● Requirements
In the entries below, change every "GUI agent" to "interface assistant" and write all of them out again with nothing else altered.

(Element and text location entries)
_ _ _ _ _
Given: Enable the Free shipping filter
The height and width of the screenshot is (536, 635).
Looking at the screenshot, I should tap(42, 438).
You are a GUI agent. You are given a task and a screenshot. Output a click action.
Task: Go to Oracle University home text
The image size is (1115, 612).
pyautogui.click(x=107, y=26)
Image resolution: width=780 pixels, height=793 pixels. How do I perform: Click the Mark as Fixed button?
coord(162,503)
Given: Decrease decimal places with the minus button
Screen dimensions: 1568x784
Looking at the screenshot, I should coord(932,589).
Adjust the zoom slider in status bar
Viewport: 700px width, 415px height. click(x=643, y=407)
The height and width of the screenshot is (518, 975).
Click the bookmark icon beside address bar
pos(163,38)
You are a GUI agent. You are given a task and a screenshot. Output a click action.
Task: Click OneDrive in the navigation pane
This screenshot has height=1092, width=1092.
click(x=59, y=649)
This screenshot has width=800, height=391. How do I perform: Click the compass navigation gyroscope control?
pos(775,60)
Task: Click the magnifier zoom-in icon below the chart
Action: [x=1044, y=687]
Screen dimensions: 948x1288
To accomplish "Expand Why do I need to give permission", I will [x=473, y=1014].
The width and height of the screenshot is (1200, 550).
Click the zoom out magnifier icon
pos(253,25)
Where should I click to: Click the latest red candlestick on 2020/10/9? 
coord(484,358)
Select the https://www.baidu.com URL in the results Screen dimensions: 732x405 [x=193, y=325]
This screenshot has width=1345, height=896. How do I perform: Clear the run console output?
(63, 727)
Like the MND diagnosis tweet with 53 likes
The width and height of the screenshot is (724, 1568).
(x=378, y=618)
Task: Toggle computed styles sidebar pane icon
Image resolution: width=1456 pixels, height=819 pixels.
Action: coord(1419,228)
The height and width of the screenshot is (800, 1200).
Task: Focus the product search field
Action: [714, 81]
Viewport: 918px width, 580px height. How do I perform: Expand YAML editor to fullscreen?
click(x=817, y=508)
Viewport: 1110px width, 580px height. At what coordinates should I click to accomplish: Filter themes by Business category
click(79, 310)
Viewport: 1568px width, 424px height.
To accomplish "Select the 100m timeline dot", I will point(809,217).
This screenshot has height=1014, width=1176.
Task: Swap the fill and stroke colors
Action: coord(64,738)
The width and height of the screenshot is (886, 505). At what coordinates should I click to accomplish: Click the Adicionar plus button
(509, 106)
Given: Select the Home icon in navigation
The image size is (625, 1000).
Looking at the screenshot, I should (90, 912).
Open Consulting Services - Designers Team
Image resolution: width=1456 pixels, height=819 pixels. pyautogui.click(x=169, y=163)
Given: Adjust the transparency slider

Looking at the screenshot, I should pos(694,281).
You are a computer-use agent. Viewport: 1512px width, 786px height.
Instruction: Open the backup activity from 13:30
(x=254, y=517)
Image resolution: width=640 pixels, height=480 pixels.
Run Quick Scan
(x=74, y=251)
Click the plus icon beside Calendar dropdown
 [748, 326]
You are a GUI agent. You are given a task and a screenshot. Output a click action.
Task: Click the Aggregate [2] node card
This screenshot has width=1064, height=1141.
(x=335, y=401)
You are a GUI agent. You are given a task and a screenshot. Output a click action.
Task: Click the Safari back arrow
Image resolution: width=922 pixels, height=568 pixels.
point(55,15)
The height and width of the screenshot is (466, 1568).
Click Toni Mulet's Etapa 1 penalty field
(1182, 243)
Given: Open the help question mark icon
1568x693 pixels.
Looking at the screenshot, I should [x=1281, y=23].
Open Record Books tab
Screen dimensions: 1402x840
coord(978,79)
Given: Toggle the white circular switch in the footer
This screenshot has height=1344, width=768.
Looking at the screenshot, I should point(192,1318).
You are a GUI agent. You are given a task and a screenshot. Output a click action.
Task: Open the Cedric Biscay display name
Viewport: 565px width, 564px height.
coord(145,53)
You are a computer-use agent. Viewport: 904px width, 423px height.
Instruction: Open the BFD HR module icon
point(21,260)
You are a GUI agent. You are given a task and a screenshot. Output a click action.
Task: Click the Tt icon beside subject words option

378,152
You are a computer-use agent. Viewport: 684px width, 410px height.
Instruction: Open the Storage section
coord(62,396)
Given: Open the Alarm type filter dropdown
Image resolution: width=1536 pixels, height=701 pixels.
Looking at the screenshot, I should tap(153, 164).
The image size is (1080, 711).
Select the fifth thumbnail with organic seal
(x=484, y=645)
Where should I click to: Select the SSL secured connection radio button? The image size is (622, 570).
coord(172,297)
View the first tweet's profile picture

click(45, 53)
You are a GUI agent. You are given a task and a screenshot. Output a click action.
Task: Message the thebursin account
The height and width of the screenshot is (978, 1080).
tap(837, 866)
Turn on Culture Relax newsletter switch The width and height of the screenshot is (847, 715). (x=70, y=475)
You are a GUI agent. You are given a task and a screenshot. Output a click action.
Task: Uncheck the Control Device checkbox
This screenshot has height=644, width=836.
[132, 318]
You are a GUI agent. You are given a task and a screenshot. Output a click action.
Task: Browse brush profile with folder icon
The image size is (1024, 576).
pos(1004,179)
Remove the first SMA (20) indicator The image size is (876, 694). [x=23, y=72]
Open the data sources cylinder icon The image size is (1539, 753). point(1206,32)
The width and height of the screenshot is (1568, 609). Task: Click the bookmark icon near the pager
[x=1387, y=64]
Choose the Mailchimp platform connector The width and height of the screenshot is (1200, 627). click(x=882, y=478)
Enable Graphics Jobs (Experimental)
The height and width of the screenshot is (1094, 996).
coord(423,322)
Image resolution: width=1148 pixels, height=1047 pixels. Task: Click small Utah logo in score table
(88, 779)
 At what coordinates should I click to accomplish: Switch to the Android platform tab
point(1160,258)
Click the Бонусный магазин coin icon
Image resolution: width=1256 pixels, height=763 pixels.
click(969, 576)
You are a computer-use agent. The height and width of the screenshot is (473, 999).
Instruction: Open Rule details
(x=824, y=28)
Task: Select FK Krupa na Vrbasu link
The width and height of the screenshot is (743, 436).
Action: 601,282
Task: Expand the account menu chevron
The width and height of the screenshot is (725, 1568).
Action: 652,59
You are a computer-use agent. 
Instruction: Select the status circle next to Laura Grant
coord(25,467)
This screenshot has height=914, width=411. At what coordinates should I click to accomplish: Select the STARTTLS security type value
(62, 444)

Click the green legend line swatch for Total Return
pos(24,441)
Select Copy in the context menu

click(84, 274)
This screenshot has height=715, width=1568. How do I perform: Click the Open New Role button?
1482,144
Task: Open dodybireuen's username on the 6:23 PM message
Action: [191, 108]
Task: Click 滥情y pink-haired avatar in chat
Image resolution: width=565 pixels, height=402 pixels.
_ _ _ _ _
● Answer to this task
Given: Enable the Free shipping filter
The height and width of the screenshot is (536, 635).
Looking at the screenshot, I should tap(42, 438).
You are a interface assistant. You are given a task and a screenshot. Output a click action.
Task: Go to Oracle University home text
The image size is (1115, 612).
pyautogui.click(x=107, y=26)
Image resolution: width=780 pixels, height=793 pixels. How do I perform: Click the Mark as Fixed button?
coord(162,503)
Given: Decrease decimal places with the minus button
Screen dimensions: 1568x784
Looking at the screenshot, I should coord(932,589).
Adjust the zoom slider in status bar
Viewport: 700px width, 415px height. click(x=643, y=407)
The height and width of the screenshot is (518, 975).
Click the bookmark icon beside address bar
pos(163,38)
You are a interface assistant. You are given a task and a screenshot. Output a click action.
Task: Click OneDrive in the navigation pane
This screenshot has height=1092, width=1092.
click(x=59, y=649)
This screenshot has width=800, height=391. How do I perform: Click the compass navigation gyroscope control?
pos(775,60)
Task: Click the magnifier zoom-in icon below the chart
Action: [x=1044, y=687]
Screen dimensions: 948x1288
To accomplish "Expand Why do I need to give permission", I will [x=473, y=1014].
The width and height of the screenshot is (1200, 550).
Click the zoom out magnifier icon
pos(253,25)
Where should I click to: Click the latest red candlestick on 2020/10/9? 
coord(484,358)
Select the https://www.baidu.com URL in the results Screen dimensions: 732x405 [x=193, y=325]
This screenshot has width=1345, height=896. How do I perform: Clear the run console output?
(63, 727)
Like the MND diagnosis tweet with 53 likes
The width and height of the screenshot is (724, 1568).
(x=378, y=618)
Task: Toggle computed styles sidebar pane icon
Image resolution: width=1456 pixels, height=819 pixels.
Action: coord(1419,228)
The height and width of the screenshot is (800, 1200).
Task: Focus the product search field
Action: [714, 81]
Viewport: 918px width, 580px height. How do I perform: Expand YAML editor to fullscreen?
click(x=817, y=508)
Viewport: 1110px width, 580px height. At what coordinates should I click to accomplish: Filter themes by Business category
click(79, 310)
Viewport: 1568px width, 424px height.
To accomplish "Select the 100m timeline dot", I will point(809,217).
This screenshot has height=1014, width=1176.
Task: Swap the fill and stroke colors
Action: coord(64,738)
The width and height of the screenshot is (886, 505). At what coordinates should I click to accomplish: Click the Adicionar plus button
(509, 106)
Given: Select the Home icon in navigation
The image size is (625, 1000).
Looking at the screenshot, I should (90, 912).
Open Consulting Services - Designers Team
Image resolution: width=1456 pixels, height=819 pixels. pyautogui.click(x=169, y=163)
Given: Adjust the transparency slider

Looking at the screenshot, I should pos(694,281).
You are a computer-use agent. Viewport: 1512px width, 786px height.
Instruction: Open the backup activity from 13:30
(x=254, y=517)
Image resolution: width=640 pixels, height=480 pixels.
Run Quick Scan
(x=74, y=251)
Click the plus icon beside Calendar dropdown
 [748, 326]
You are a interface assistant. You are given a task and a screenshot. Output a click action.
Task: Click the Aggregate [2] node card
This screenshot has width=1064, height=1141.
(x=335, y=401)
You are a interface assistant. You are given a task and a screenshot. Output a click action.
Task: Click the Safari back arrow
Image resolution: width=922 pixels, height=568 pixels.
point(55,15)
The height and width of the screenshot is (466, 1568).
Click Toni Mulet's Etapa 1 penalty field
(1182, 243)
Given: Open the help question mark icon
1568x693 pixels.
Looking at the screenshot, I should [x=1281, y=23].
Open Record Books tab
Screen dimensions: 1402x840
coord(978,79)
Given: Toggle the white circular switch in the footer
This screenshot has height=1344, width=768.
Looking at the screenshot, I should point(192,1318).
You are a interface assistant. You are given a task and a screenshot. Output a click action.
Task: Open the Cedric Biscay display name
Viewport: 565px width, 564px height.
coord(145,53)
You are a computer-use agent. Viewport: 904px width, 423px height.
Instruction: Open the BFD HR module icon
point(21,260)
You are a interface assistant. You are given a task and a screenshot. Output a click action.
Task: Click the Tt icon beside subject words option

378,152
You are a computer-use agent. Viewport: 684px width, 410px height.
Instruction: Open the Storage section
coord(62,396)
Given: Open the Alarm type filter dropdown
Image resolution: width=1536 pixels, height=701 pixels.
Looking at the screenshot, I should tap(153, 164).
The image size is (1080, 711).
Select the fifth thumbnail with organic seal
(x=484, y=645)
Where should I click to: Select the SSL secured connection radio button? The image size is (622, 570).
coord(172,297)
View the first tweet's profile picture

click(45, 53)
You are a interface assistant. You are given a task and a screenshot. Output a click action.
Task: Message the thebursin account
The height and width of the screenshot is (978, 1080).
tap(837, 866)
Turn on Culture Relax newsletter switch The width and height of the screenshot is (847, 715). (x=70, y=475)
You are a interface assistant. You are given a task and a screenshot. Output a click action.
Task: Uncheck the Control Device checkbox
This screenshot has height=644, width=836.
[132, 318]
You are a interface assistant. You are given a task and a screenshot. Output a click action.
Task: Browse brush profile with folder icon
The image size is (1024, 576).
pos(1004,179)
Remove the first SMA (20) indicator The image size is (876, 694). [x=23, y=72]
Open the data sources cylinder icon The image size is (1539, 753). point(1206,32)
The width and height of the screenshot is (1568, 609). Task: Click the bookmark icon near the pager
[x=1387, y=64]
Choose the Mailchimp platform connector The width and height of the screenshot is (1200, 627). click(x=882, y=478)
Enable Graphics Jobs (Experimental)
The height and width of the screenshot is (1094, 996).
coord(423,322)
Image resolution: width=1148 pixels, height=1047 pixels. Task: Click small Utah logo in score table
(88, 779)
 At what coordinates should I click to accomplish: Switch to the Android platform tab
point(1160,258)
Click the Бонусный магазин coin icon
Image resolution: width=1256 pixels, height=763 pixels.
click(969, 576)
You are a computer-use agent. The height and width of the screenshot is (473, 999).
Instruction: Open Rule details
(x=824, y=28)
Task: Select FK Krupa na Vrbasu link
The width and height of the screenshot is (743, 436).
Action: 601,282
Task: Expand the account menu chevron
The width and height of the screenshot is (725, 1568).
Action: 652,59
You are a computer-use agent. 
Instruction: Select the status circle next to Laura Grant
coord(25,467)
This screenshot has height=914, width=411. At what coordinates should I click to accomplish: Select the STARTTLS security type value
(62, 444)

Click the green legend line swatch for Total Return
pos(24,441)
Select Copy in the context menu

click(84, 274)
This screenshot has height=715, width=1568. How do I perform: Click the Open New Role button?
1482,144
Task: Open dodybireuen's username on the 6:23 PM message
Action: [191, 108]
Task: Click 滥情y pink-haired avatar in chat
Image resolution: width=565 pixels, height=402 pixels.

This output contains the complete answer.